Wieder andere haben so schlimme Traumata erlebt, dass sie mehrere Sprechstunden brauchen, um sich auf die Untersuchung vorzubereiten. So wie eine 25-Jährige, die vergewaltigt worden ist und seitdem an Stuhlinkontinenz leidet. „Sie hatte große Angst, in dem Bereich untersucht zu werden und brauchte viel Zeit“, sagt Ärztin Clementine Kim. Sie sprachen lange über die geplante Untersuchung und Kim zeigte ihr den Behandlungsraum und die einzelnen Instrumente.

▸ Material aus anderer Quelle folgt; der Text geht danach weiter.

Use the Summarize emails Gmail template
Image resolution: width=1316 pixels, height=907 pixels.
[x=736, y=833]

Irgendwann sei die junge Frau dann so weit gewesen und die Untersuchung sei genauso verlaufen, wie sie es vorher abgesprochen hatten. „Wir arbeiten aufwandsorientiert und geben jeder Frau die Zeit, die sie braucht“, sagt Kim. Ihre Hoffnung: Wenn sich die Patientinnen wohlfühlen, kommen sie beim nächsten Mal schneller in die Klinik und plagen sich nicht mit den Schmerzen herum.

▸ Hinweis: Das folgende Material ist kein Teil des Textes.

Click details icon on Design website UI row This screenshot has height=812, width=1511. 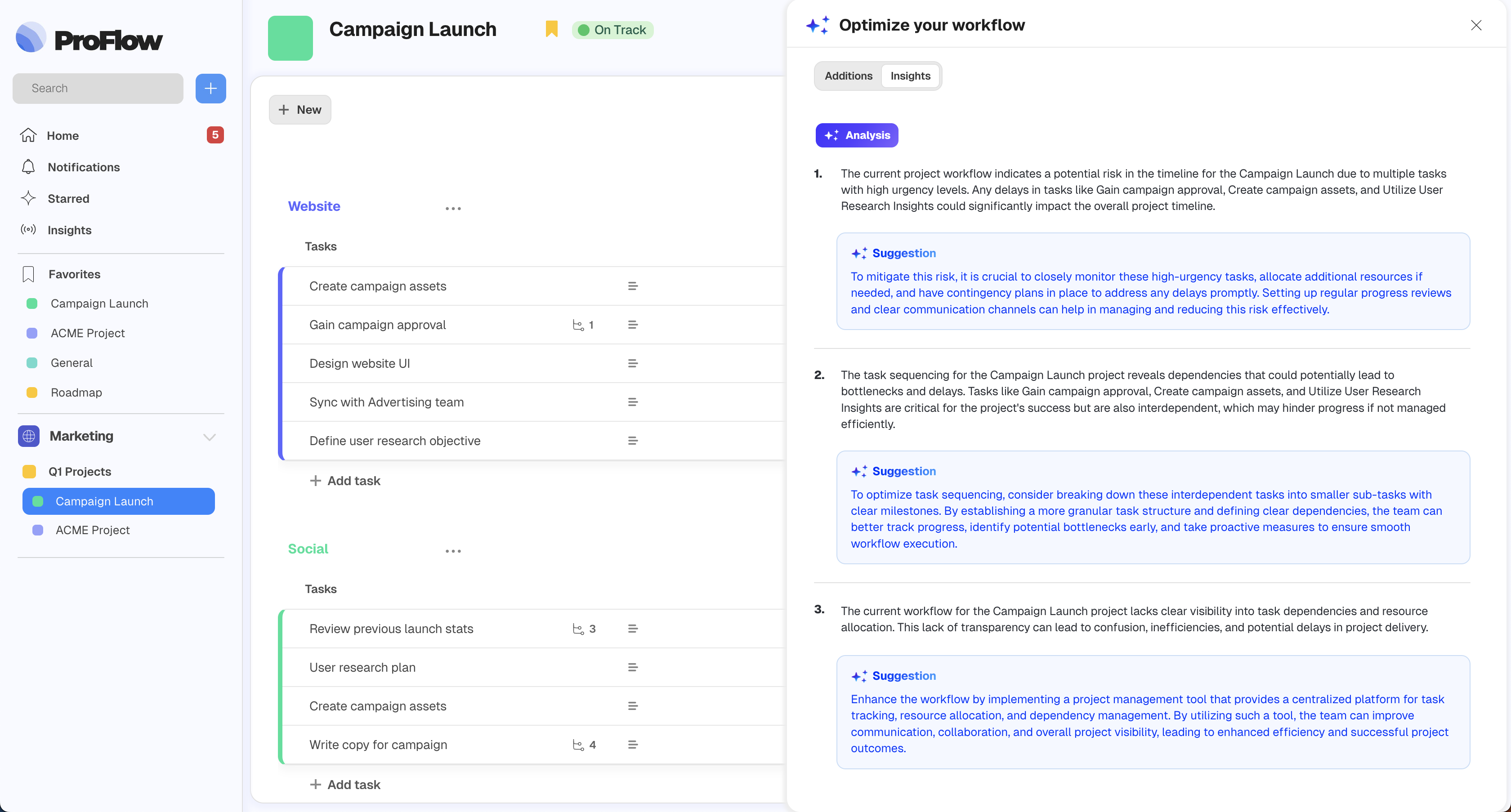click(632, 363)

Oft gibt es minimal-invasive Lösungen
Denn für viele Diagnosen gebe es eine schnelle und kleine Lösung. Eine Patientin habe nach der Geburt einen so schweren Geburtsschaden erlitten, dass sich rund 30 Zentimeter ihres Darms beim Pressen nach außen stülpte. Ein Jahr lebte sie mit unbeschreiblichen Schmerzen, bevor sie bei Pink Prokto mit einer kurzen OP erlöst wurde. Aber es muss noch nicht einmal so weit kommen. Die meisten Frauen würden sich damit abfinden, nach einer Schwangerschaft nicht Trampolin springen zu können oder anders sportlich tätig zu sein, ohne dabei Wasser zu lassen. „Dafür gibt es eine Lösung, daran muss man sich nicht gewöhnen“, sagt Kim. Beckenbodengymnastik und Biofeedback, eine Therapiemethode, bei der Körperfunktionen bewusst wahrgenommen und beeinflusst werden können, würden bei vielen Frauen schon helfen. Mögliche psychische Probleme, die bei Darmerkrankungen eine große Rolle spielen, werden bei der Behandlung ebenfalls besprochen. Wichtig sei ein ganzheitlicher Ansatz. Diese Mischung hat auch bei Lena gewirkt. Heute hat sie nur noch selten Probleme und merkt, dass sie langsam wieder die alte wird.
15 Patientinnen am Tag
In den vergangenen Jahren haben Fernandez-Jesberg, Kim und Ochs schon vielen Frauen helfen können, bis zu 15 Patientinnen behandeln sie pro Tag. Aber es sollen noch mehr werden. Am Berliner Charité bietet eine Oberärztin Sprechstunden für beschnittene Frauen an, deren Alltag massiv eingeschränkt ist. Viele haben mit Infektionen im Beckenboden zu kämpfen, häufig wird durch die Beschneidung auch der Analausgang beschädigt. Betroffene Frauen aus der ganzen Welt reisen nach Berlin, um sich behandeln zu lassen. Ärztin Julia Ochs interessiert sich sehr für diesen Bereich der Proktologie, fährt immer wieder für Seminare nach Berlin und kann sich vorstellen, ein ähnliches Angebot in Düsseldorf zu etablieren. „Man kann noch so viel tun. Bedarf gibt es überall“, sagt sie.